Ok, but then we can just run this SPARQL Update statement, no?

PREFIX wdt: <http://www.wikidata.org/prop/direct/>
PREFIX osmkey: <https://www.openstreetmap.org/wiki/Key:>

DELETE {
  ?entity ?osmkey ?val .
}
INSERT {
  ?entity ?osmkey ?item .
}
WHERE {
  {
    SELECT ?item ?val ?osmkey {
      SERVICE <https://query.wikidata.org/sparql> {
        ?item wdt:P1282 ?tag.
      }
      BIND(REPLACE(?tag, "^Tag:(.*)=.*$", "$1") AS ?key)
      BIND(REPLACE(?tag, "^Tag:.*=(.*)$", "$1") AS ?val)
      BIND(URI(CONCAT(STR(osmkey:), ?key)) AS ?osmkey)
    }
  }
  ?entity ?osmkey ?val .
}

works for me at least. Indeed might be expensive for OSM planet if the triple store puts it into an transaction.

@patrickbr
Copy link
Member

I fully agree with @LorenzBuehmann on this issue, especially this part:

I don't think the whole things would be useful to put into OSM2RDF, it's more something on top of it and besides the simple baseline to just fetch the ~4000 OSM tag - WD concept mappings and add an RDF triple to each converted OSM entity with one of those tags

For me, it boils down to the fact that the OSM/WikiData concept mappings are nowhere present in the OSM data itself. Since we specifically provide a converter from OSM to RDF data, any feature that would require additional input (e.g. the external OSM/WD mappings) would be out of scope of this project.

@l00mi
Copy link
Author

l00mi commented Feb 20, 2023

Hm, I should probably not have mentioned Wikidata here. The more important part is to go from strings to URIs for concepts, to be able to extend and link it.

@pukkamustard
Copy link

I like the idea of using more URIs for objects.

● SET TASK A
In the entries, reproduce verbatim the part that opens with the line containing "Screen dimensions: 1024x768" and closes with the line containing "[x=144, y=24]".
● SET TASK B
Pick up the discussion thread about turning OpenStreetMap tags into URIs and carry it on from its final sentence.

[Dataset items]
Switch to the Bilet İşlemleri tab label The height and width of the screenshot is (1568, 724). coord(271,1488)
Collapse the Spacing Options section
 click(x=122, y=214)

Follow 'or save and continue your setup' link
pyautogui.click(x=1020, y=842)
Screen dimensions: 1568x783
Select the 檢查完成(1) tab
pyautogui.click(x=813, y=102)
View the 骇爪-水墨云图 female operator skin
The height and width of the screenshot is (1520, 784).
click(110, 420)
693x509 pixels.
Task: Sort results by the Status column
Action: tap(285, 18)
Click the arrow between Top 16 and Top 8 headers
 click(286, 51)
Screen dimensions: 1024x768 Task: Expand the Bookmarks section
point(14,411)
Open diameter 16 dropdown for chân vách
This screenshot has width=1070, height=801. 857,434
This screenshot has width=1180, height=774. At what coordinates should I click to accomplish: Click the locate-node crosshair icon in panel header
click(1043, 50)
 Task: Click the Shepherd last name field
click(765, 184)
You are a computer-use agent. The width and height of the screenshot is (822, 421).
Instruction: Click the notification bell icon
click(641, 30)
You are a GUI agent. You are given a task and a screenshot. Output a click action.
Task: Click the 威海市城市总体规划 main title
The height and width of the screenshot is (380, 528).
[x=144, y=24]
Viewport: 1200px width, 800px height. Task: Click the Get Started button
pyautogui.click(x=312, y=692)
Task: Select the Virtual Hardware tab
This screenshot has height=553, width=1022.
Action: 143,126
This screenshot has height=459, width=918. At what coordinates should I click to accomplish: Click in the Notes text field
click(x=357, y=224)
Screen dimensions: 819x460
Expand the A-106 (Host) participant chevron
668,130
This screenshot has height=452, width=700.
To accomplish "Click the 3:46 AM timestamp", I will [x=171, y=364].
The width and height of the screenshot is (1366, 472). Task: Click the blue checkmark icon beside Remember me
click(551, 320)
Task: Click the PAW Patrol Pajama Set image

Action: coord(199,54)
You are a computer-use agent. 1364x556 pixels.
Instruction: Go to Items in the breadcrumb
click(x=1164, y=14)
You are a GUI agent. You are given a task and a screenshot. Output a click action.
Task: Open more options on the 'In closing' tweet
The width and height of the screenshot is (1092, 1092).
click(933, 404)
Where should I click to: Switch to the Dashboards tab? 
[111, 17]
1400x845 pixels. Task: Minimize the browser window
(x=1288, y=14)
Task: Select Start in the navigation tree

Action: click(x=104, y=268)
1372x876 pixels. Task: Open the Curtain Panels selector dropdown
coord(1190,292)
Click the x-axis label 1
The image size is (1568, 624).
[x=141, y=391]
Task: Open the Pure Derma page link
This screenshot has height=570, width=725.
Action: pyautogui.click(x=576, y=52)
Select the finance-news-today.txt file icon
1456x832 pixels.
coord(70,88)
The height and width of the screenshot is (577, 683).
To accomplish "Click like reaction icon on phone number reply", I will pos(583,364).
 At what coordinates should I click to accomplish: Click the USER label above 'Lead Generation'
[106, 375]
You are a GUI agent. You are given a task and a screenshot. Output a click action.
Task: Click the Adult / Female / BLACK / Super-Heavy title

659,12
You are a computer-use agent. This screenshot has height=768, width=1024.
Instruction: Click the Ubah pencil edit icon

● TASK OUTPUT A
Screen dimensions: 1024x768 Task: Expand the Bookmarks section
point(14,411)
Open diameter 16 dropdown for chân vách
This screenshot has width=1070, height=801. 857,434
This screenshot has width=1180, height=774. At what coordinates should I click to accomplish: Click the locate-node crosshair icon in panel header
click(1043, 50)
 Task: Click the Shepherd last name field
click(765, 184)
You are a computer-use agent. The width and height of the screenshot is (822, 421).
Instruction: Click the notification bell icon
click(641, 30)
You are a GUI agent. You are given a task and a screenshot. Output a click action.
Task: Click the 威海市城市总体规划 main title
The height and width of the screenshot is (380, 528).
[x=144, y=24]

● TASK OUTPUT B
Since we specifically provide a converter from OSM to RDF data, any feature that would require additional input (e.g. the external OSM/WD mappings) would be out of scope of this project.

This also makes a lot of sense to me.

I'd be very interested in exploring what such an external mapping would look like and how it could be maintained. Some previous work includes the mapping used by the LinkedGeoData project. Although most OSM keys seem to be mapped to custom defined URIs (e.g. http://linkedgeodata.org/ontology/Country) instead of existing ones from things like Wikidata.

@sfkeller
Copy link

sfkeller commented Apr 14, 2023

Dear all - also referring to #49

I'd like to point you to the fact that the OSM wiki already has its own "OSM wikidata" instance, which contains OSM wikidata items! I'd suggest using that.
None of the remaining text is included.